In the data structure of this example, first data that indicates a plurality of images Pi, second data that is a video group or an image group Mi,j indicating videos corresponding to motions of a plurality of types of shadows of a target region corresponding to each image Pi, and third data that indicates a parameter group parai,j for specifying the motions of the plurality of types of shadows of the target region, are associated with each other. Here, i and j are integers of 1 or more, and the upper limits of i and j are determined in advance in accordance with the number of records. The shadow represented by the video group or the image group Mi,j is darker than the background region of the target region included in the image Pi. The parameters parai,j belonging to the parameter group are associated with the respective motions of the shadow represented by the video group or the image group Mi,j. The videos Mi,j included in the second data are associated with the parameters parai,j included in the third data in a one-to-one relationship. By designating one parameter parai,j, the corresponding video Mi,j can be specified. The image group Mi,j included in the second data is an image group (a group of images) with time information that can be frame images of a video. The image group Mi,j with time information that can be frame images of one video is associated with the respective parameters parai,j included in the third data. By designating one parameter parai,j, the corresponding video Mi,j in the group can be specified, and the video can be reproduced by using the video Mi,j as frame images in accordance with the time information. Note that each video Mi,j included in the second data can be generated by, for example, the method described in the first to third embodiments.

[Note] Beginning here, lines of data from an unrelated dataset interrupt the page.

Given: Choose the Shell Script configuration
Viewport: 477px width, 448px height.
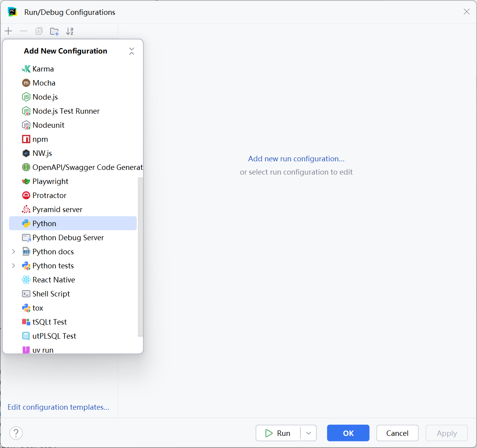Looking at the screenshot, I should point(51,294).

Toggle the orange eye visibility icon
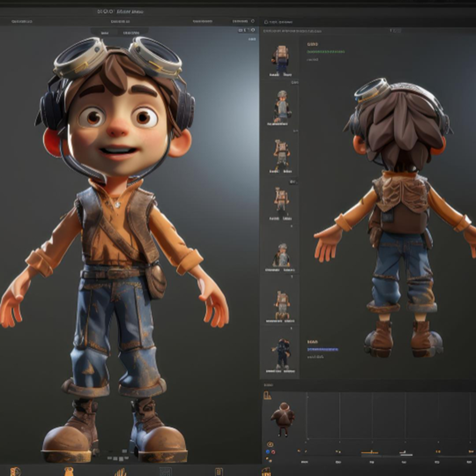pyautogui.click(x=270, y=444)
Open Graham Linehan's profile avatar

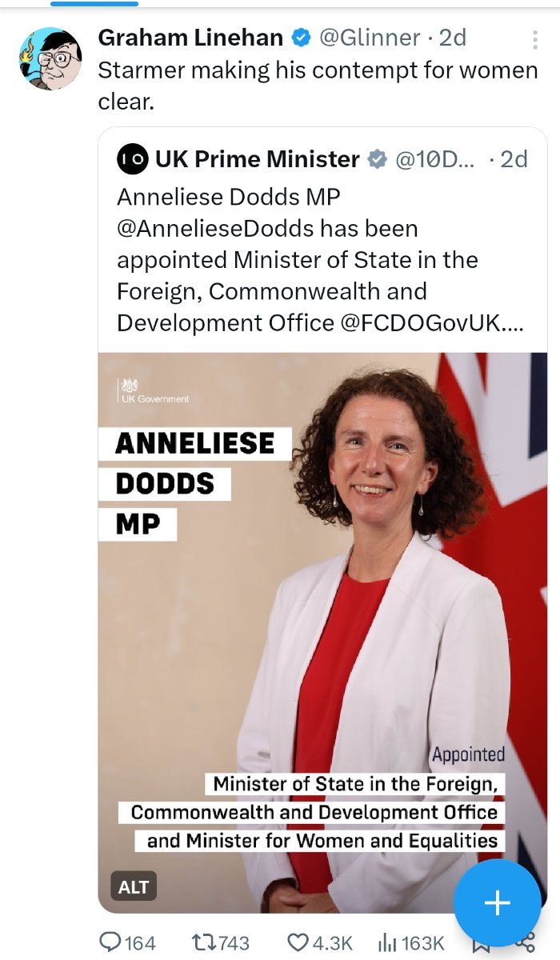50,58
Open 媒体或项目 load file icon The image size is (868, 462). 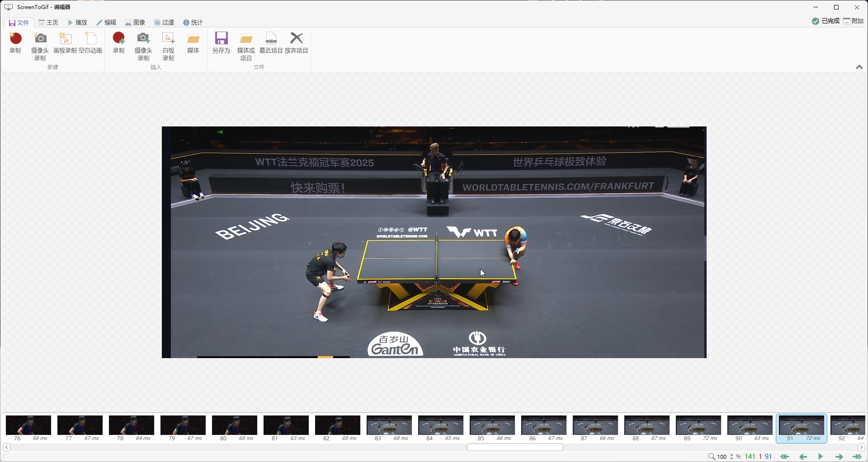(x=246, y=39)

Data having such a data structure has properties suitable for a program that defines processing by hardware.
As exemplified in the first and second embodiments, the target region may include a first edge whose absolute value is a spatial frequency component larger than zero, and the video group or the image group Mi,j may include a second edge (whose absolute value is a spatial frequency component larger than zero) corresponding to the first edge. In this case, the first data is data in which image data indicating the image Pi is associated with horizontal position information (horizontal coordinates) and vertical position information (vertical coordinates) of the image data, and the second data is data in which image data indicating the video Mi,j included in the video group or the image Mi,j included in the image group is associated with horizontal position information and vertical position information of the image data. The horizontal position information and the vertical position information of the image data included in the first data and the horizontal position information and the vertical position information of the image data included in the second data are associated with each other. The first data and/or the second data includes correspondence information (e.g., pointers) for associating the horizontal position information and the vertical position information of the image data included in the first data with the horizontal position information and the vertical position information of the image data included in the second data. In this case, the video display device 400 superimposes the video or the image group Mi,j onto the real object 41 by aligning, according to the correspondence information, the horizontal position information and the vertical position information of the image data included in the first data, and the horizontal position information and the vertical position information of the image data included in the second data, the horizontal position and the vertical position of the second edge of the video or the image group Mi,j representing the motion of the shadow of the target region represented by the second data corresponding to the parameter parai,j belonging to the parameter group indicated by the third data with the horizontal position and the vertical position of the first edge of the target region in the real object 41.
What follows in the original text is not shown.